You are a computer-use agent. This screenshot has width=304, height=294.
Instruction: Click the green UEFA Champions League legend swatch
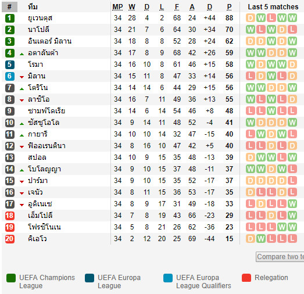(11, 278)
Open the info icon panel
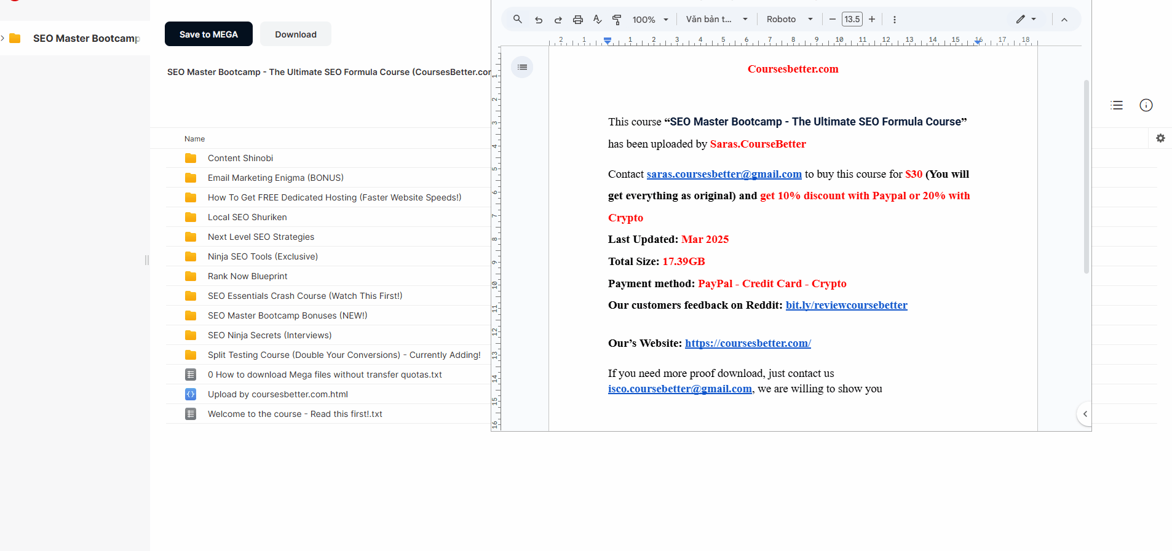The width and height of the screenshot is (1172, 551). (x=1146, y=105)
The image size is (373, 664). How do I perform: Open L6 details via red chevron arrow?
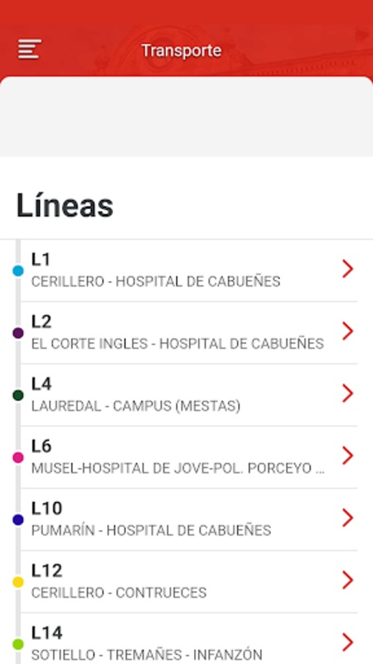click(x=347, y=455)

..............................

▸ WHAT TO PRODUCE
Exactly as written, return each line above and leave the pictures behind.

▸ RESPONSE TO THE EXERCISE
You are a computer-use agent. This screenshot has width=304, height=294.
Instruction: Click the green UEFA Champions League legend swatch
(11, 278)
Open the info icon panel
The width and height of the screenshot is (1172, 551). (x=1146, y=105)
The image size is (373, 664). How do I perform: Open L6 details via red chevron arrow?
click(x=347, y=455)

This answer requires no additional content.